A partire dal 2001 inizia a calare la spesa Ict pubblica in rapporto alle entrate, passando dall’1,07% allo 0,65% del 2013, che corrisponde a circa la metà della spesa media dell’Ue28. Oggi siamo a un punto di svolta. È, infatti, ormai consolidata l’idea, emersa con il governo Monti, rafforzata da Letta e fatta propria dall’attuale esecutivo, che la riforma della PA è digitale o non è. Ma per passare dal tempo delle agende a quello dei progetti attuativi, occorre sciogliere alcuni nodi di estrema criticità.
Oggi “digitalizzare” significa confrontarsi con la dimensione innovativa delle tecnologie di rete – web, cloud, mobile, internet delle cose. Ciò implica un’operazione di rivisitazione dei processi, delle procedure e degli assetti organizzativi della PA, in un’ottica end to end.

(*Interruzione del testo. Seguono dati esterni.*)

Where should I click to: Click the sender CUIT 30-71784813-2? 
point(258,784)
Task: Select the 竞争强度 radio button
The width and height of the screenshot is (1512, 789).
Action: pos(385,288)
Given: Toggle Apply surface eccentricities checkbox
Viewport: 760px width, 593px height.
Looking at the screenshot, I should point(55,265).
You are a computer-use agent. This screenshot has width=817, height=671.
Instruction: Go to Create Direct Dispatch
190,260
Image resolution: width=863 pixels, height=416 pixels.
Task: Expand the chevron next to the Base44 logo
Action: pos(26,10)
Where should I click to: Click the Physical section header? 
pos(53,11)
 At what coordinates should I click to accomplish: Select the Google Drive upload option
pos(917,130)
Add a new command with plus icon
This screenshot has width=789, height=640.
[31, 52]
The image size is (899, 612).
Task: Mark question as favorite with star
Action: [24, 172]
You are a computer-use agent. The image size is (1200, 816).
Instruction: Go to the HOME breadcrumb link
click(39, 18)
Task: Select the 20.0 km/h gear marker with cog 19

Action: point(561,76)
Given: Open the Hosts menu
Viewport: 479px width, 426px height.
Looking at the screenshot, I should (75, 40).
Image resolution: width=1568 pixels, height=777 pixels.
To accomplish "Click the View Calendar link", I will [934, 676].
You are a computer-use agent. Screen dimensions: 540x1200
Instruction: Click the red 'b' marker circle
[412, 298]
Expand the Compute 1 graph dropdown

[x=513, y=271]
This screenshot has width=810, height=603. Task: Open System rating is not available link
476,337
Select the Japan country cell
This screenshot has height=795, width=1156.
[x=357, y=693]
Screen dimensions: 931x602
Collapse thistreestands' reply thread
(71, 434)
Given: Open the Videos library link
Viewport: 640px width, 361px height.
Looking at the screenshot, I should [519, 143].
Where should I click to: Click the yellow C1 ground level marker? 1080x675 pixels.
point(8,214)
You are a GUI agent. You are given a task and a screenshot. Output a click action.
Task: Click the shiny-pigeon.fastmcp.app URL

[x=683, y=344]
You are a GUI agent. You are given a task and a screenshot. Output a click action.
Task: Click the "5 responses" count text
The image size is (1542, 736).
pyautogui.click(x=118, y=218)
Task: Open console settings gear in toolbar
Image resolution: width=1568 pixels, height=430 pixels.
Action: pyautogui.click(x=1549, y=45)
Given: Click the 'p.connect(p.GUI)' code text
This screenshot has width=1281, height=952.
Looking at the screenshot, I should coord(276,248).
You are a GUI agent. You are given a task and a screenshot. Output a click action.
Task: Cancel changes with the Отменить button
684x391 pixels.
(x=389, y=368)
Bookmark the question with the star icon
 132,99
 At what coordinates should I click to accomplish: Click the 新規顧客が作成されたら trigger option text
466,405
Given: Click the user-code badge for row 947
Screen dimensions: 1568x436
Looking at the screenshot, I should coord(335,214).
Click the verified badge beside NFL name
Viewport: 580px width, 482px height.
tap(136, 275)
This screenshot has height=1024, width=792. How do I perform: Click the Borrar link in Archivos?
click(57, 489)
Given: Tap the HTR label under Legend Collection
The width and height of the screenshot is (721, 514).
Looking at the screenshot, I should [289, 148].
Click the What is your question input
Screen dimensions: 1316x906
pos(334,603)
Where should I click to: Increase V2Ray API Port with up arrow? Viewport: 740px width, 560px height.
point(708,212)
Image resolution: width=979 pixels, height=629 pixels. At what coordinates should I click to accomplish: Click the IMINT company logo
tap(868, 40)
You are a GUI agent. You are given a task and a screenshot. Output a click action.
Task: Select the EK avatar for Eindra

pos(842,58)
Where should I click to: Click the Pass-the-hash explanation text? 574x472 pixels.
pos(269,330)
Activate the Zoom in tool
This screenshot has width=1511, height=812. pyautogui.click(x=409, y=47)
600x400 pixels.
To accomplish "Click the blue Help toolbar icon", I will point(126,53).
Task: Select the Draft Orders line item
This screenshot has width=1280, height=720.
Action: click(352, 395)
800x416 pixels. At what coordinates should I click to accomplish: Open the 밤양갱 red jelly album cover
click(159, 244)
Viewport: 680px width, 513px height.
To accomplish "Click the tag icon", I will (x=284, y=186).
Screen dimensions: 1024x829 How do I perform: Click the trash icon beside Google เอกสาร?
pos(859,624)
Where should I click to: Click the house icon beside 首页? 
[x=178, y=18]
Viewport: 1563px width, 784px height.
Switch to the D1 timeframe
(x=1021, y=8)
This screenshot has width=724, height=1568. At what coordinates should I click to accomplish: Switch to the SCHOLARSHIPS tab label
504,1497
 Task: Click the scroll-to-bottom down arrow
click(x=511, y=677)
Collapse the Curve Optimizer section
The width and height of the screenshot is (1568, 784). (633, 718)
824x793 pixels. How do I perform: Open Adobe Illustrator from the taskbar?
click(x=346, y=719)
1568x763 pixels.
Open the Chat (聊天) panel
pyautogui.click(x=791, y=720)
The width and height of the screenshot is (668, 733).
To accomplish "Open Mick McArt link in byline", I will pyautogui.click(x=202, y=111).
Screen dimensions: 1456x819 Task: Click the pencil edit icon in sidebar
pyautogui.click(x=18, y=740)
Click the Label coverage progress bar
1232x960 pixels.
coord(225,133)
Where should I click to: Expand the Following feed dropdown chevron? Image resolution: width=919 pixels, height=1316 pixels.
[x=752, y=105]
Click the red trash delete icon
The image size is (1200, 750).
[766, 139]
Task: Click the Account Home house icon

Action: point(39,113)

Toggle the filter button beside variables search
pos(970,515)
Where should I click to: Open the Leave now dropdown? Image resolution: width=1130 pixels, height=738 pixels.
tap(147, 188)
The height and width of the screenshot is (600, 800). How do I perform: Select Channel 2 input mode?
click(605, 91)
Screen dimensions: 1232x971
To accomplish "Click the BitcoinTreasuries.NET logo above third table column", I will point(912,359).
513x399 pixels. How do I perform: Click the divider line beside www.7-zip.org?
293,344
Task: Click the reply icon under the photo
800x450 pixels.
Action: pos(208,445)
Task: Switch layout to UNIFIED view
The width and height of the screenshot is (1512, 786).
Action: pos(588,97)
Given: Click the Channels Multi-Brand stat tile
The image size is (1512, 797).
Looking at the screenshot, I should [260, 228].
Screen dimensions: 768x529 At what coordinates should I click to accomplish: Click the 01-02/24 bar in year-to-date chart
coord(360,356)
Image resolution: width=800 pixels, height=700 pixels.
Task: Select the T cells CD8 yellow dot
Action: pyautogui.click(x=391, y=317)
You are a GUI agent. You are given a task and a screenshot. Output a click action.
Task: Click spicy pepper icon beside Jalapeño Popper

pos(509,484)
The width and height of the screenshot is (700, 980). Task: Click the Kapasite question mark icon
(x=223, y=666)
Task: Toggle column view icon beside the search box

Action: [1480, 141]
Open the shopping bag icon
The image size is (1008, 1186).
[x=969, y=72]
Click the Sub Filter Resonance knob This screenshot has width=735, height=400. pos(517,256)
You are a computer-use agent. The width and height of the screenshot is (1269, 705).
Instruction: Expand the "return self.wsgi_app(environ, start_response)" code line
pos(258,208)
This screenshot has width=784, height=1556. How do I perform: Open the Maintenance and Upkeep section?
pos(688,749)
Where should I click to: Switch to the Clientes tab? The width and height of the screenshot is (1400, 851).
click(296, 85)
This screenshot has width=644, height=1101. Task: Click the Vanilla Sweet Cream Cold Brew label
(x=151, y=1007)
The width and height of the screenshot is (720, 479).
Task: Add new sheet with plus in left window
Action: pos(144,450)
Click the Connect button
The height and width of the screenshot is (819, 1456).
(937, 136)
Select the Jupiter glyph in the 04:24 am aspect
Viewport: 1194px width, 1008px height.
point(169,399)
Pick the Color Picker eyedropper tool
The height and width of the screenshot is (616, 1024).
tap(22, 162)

Non v’è dubbio, infatti, che gli attuali assetti verticalizzati e segmentati della macchina pubblica, ciascuno proprietario di un orticello di informazioni parcellizzate, costituiscano la causa principale dell’inefficienza, della complicazione burocratica, della mancanza di trasparenza e di controllo sulla spesa e della resistenza al cambiamento. L’obiettivo di razionalizzare e interconnettere le migliaia di banche dati oggi sparse nei data center (4mila? 11mila?) è dunque strategico. Un esempio eloquente a questo proposito viene dal Dl 34, appena convertito in legge dal Parlamento, che ha introdotto il Durc online, ovvero la verifica della regolarità contributiva nei confronti dell’Inps, dell’Inail e delle Casse edili esclusivamente per via telematica. Si tratta di una semplificazione importante, ma è fattibile? Secondo i tecnici della Camera, allo stato attuale, appare difficile, perché le banche dati dei diversi enti oggi non si parlano fra loro, pertanto le amministrazioni, per implementare il servizio online, dovranno necessariamente spendere per giungere all’interconnessione, mentre la legge prevede che il tutto avvenga a costi invariati. Ma d’altro canto solo l’interconnessione consentirà di trasformare l’immenso patrimonio informativo della PA in big data, veri e propri giacimenti di valore per nuovi servizi e applicazioni.
È impensabile affrontare un tale processo di cambiamento senza individuare chiare, reali e autorevoli responsabilità, allocate ai massimi livelli della macchina pubblica. Oltre alla governance politica che con la delega al ministro Madia è stata è stata posta in campo da Palazzo Chigi, occorre poter contare su un Cto (Chief Technology Officer) della PA a cui affidare la responsabilità esecutiva tecnica per la realizzazione delle piattaforme strategiche, “trasversali” ai vari enti/ministeri; inoltre va identificata una figura di Cto anche in ogni ministero ed ente, garante dell’interoperabilità dei vari settori, centrali e periferici. Infine, le fondamenta della riforma digitale della PA vanno costruite su un ricambio delle competenze e generazionale qualificato, mettendo in campo azioni per la formazione digitale dei dipendenti e per l’immissione dei nuovi skills Ict su big data, cloud, gestione web.